Below are the records; output them exactly from the first line through the line with "Task: Select the MACD", stopping there.

-- INPUT FOR THIS TASK follows --

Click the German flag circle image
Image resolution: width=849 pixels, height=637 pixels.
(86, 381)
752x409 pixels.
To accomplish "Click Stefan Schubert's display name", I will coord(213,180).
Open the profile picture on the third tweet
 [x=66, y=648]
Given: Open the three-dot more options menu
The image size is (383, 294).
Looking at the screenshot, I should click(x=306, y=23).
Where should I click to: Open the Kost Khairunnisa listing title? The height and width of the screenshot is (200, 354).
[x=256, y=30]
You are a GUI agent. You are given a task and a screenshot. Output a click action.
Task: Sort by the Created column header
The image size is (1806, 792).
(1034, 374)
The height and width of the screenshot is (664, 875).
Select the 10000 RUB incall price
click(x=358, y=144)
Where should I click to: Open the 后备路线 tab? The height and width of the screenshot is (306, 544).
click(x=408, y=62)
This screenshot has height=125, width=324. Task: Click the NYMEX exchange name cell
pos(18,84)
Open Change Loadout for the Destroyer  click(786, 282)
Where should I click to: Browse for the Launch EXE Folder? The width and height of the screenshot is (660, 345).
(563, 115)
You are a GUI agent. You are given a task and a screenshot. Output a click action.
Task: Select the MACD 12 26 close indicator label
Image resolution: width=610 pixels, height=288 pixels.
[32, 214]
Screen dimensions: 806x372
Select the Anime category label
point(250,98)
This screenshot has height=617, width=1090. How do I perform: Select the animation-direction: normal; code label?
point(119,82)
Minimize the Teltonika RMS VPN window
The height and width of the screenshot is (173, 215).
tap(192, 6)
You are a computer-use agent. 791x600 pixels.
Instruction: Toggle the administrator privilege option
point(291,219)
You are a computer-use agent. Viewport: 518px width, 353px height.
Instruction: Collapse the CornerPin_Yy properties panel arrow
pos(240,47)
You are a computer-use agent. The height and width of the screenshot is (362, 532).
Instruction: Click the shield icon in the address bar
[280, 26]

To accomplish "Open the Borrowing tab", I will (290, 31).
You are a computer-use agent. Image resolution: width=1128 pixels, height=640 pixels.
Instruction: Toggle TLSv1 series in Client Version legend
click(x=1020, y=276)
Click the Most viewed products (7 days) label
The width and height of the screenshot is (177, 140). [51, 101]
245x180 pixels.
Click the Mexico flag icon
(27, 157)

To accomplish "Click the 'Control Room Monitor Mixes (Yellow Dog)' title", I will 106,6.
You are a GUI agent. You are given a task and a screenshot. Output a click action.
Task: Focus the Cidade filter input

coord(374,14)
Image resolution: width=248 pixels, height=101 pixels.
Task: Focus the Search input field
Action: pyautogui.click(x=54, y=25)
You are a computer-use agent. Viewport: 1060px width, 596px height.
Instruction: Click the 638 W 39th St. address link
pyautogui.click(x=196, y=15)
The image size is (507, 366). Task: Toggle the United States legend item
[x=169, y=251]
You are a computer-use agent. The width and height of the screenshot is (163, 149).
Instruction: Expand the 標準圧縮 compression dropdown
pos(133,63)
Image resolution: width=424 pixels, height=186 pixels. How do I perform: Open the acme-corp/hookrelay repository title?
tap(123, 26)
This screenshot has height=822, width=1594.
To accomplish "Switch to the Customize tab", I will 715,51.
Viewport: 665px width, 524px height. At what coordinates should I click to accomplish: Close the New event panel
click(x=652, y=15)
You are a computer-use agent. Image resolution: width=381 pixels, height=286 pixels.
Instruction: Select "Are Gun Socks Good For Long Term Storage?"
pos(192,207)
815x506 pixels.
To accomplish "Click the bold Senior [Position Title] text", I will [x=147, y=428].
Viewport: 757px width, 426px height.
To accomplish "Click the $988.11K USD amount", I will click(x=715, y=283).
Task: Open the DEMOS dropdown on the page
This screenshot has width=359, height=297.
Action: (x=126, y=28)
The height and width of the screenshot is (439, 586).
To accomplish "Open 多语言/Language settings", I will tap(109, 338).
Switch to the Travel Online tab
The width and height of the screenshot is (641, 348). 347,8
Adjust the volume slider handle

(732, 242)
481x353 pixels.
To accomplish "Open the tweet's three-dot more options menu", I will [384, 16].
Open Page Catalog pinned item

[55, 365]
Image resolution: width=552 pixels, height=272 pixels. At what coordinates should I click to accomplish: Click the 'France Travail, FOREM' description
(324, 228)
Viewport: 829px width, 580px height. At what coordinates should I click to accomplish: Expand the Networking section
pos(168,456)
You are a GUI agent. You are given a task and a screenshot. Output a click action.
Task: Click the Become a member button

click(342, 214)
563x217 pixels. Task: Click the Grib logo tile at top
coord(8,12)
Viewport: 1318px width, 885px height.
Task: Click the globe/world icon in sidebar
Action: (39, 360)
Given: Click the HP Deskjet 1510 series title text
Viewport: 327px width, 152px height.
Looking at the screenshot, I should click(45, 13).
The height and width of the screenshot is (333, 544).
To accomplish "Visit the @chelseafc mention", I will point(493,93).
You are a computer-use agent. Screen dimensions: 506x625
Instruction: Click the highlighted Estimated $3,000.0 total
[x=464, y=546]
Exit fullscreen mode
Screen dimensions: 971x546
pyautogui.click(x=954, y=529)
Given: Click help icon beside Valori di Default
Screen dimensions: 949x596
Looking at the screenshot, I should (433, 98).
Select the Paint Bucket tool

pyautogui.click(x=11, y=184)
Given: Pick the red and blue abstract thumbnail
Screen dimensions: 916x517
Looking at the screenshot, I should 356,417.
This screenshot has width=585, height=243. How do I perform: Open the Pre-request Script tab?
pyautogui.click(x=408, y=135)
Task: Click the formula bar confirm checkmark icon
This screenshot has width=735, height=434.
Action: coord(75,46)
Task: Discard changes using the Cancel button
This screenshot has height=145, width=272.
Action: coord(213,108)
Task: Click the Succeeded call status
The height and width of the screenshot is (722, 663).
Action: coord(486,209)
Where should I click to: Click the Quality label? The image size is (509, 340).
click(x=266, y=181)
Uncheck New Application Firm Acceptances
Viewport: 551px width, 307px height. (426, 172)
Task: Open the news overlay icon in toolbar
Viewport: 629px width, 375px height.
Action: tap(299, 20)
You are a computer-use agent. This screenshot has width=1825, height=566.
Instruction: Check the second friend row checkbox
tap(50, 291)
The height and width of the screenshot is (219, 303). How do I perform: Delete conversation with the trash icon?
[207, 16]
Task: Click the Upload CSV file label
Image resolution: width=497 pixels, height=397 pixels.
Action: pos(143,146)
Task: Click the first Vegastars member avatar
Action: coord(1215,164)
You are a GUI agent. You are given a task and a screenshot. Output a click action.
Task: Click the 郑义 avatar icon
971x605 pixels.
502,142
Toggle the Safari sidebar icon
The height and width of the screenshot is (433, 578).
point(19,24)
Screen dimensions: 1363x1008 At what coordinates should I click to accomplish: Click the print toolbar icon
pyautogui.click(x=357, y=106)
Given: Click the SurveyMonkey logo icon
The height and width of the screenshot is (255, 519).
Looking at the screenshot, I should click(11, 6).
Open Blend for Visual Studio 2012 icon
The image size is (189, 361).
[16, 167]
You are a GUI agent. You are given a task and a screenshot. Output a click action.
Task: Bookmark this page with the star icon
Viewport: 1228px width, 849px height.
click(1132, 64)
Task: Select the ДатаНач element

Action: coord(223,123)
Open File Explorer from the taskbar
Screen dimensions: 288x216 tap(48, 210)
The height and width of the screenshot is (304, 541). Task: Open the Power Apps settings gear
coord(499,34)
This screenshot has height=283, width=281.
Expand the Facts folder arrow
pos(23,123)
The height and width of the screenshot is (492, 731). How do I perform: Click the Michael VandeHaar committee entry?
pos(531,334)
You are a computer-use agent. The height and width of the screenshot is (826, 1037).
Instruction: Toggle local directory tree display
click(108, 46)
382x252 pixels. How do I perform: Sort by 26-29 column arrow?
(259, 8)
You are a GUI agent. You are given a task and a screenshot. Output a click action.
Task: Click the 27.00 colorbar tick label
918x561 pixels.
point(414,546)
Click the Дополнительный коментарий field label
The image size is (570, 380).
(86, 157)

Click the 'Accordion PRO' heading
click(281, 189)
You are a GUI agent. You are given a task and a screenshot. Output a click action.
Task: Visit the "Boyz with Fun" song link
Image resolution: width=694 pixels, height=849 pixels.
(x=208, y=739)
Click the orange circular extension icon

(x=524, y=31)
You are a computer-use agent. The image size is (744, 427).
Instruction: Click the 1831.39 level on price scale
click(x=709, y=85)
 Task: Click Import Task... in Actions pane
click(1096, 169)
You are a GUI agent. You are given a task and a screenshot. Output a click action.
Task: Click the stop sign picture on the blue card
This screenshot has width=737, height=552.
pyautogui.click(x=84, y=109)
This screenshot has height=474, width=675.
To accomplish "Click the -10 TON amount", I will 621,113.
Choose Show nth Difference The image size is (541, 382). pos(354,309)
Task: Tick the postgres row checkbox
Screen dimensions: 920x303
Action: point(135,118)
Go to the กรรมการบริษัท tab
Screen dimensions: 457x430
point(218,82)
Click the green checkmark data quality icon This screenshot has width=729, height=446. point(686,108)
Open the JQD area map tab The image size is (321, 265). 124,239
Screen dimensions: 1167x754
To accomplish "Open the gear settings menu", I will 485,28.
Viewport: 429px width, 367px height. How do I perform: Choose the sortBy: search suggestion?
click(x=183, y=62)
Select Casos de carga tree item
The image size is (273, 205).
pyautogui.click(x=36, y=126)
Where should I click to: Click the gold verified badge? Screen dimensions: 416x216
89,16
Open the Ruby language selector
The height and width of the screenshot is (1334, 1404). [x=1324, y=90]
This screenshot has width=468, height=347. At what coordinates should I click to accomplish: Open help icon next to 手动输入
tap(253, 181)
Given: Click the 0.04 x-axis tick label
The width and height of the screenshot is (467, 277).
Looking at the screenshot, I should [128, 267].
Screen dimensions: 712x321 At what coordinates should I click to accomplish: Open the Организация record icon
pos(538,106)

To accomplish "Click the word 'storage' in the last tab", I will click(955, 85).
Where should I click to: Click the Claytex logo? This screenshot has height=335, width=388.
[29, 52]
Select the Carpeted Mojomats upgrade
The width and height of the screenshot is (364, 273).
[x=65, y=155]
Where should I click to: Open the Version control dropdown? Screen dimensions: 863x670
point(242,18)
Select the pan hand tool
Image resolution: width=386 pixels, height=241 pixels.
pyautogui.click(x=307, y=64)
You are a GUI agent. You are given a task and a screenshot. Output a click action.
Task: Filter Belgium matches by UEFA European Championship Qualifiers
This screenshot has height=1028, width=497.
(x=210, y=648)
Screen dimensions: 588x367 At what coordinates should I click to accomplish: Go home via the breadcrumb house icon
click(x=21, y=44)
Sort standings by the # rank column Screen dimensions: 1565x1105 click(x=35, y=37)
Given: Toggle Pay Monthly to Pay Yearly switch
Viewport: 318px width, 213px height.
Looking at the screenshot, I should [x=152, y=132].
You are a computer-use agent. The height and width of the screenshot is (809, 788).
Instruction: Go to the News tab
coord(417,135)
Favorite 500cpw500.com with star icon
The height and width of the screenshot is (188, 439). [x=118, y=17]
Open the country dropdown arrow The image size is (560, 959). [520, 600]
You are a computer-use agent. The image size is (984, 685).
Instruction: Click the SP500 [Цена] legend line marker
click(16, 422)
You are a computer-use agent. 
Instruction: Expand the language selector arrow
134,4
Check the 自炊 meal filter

-- INPUT FOR THIS TASK concluded --

> [RESPONSE BOX]
Click the German flag circle image
Image resolution: width=849 pixels, height=637 pixels.
(86, 381)
752x409 pixels.
To accomplish "Click Stefan Schubert's display name", I will coord(213,180).
Open the profile picture on the third tweet
 [x=66, y=648]
Given: Open the three-dot more options menu
The image size is (383, 294).
Looking at the screenshot, I should click(x=306, y=23).
Where should I click to: Open the Kost Khairunnisa listing title? The height and width of the screenshot is (200, 354).
[x=256, y=30]
You are a GUI agent. You are given a task and a screenshot. Output a click action.
Task: Sort by the Created column header
The image size is (1806, 792).
(1034, 374)
The height and width of the screenshot is (664, 875).
Select the 10000 RUB incall price
click(x=358, y=144)
Where should I click to: Open the 后备路线 tab? The height and width of the screenshot is (306, 544).
click(x=408, y=62)
This screenshot has height=125, width=324. Task: Click the NYMEX exchange name cell
pos(18,84)
Open Change Loadout for the Destroyer  click(786, 282)
Where should I click to: Browse for the Launch EXE Folder? The width and height of the screenshot is (660, 345).
(563, 115)
You are a GUI agent. You are given a task and a screenshot. Output a click action.
Task: Select the MACD 12 26 close indicator label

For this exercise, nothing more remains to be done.